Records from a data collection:
---
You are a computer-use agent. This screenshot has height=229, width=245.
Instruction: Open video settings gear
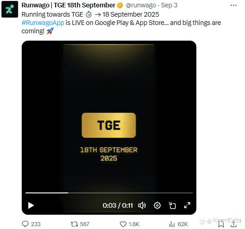pyautogui.click(x=157, y=205)
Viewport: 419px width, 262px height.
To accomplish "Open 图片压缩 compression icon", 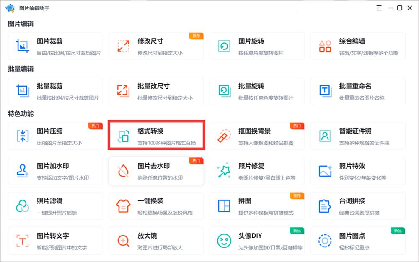I will (x=22, y=136).

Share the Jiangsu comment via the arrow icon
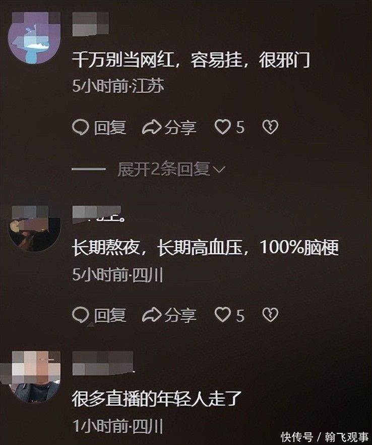coord(152,128)
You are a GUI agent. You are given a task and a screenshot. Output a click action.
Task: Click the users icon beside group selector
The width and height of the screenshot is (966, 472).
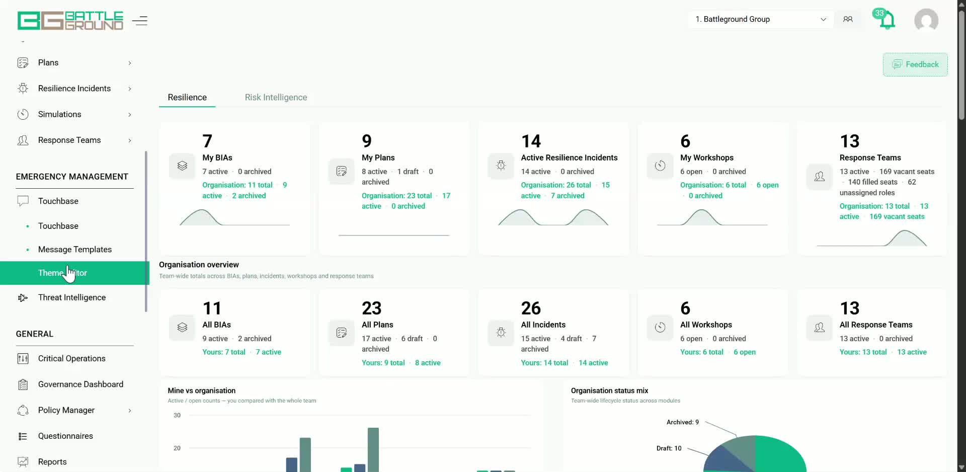pyautogui.click(x=848, y=19)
---
In the copy, include exactly the lines from the one containing "You are a GUI" through the last line of the records, and no pictures or other text.

■ Answer to this task
You are a GUI agent. You are given a task and a screenshot. Output a click action.
Task: Click the users icon beside group selector
The width and height of the screenshot is (966, 472).
pyautogui.click(x=848, y=19)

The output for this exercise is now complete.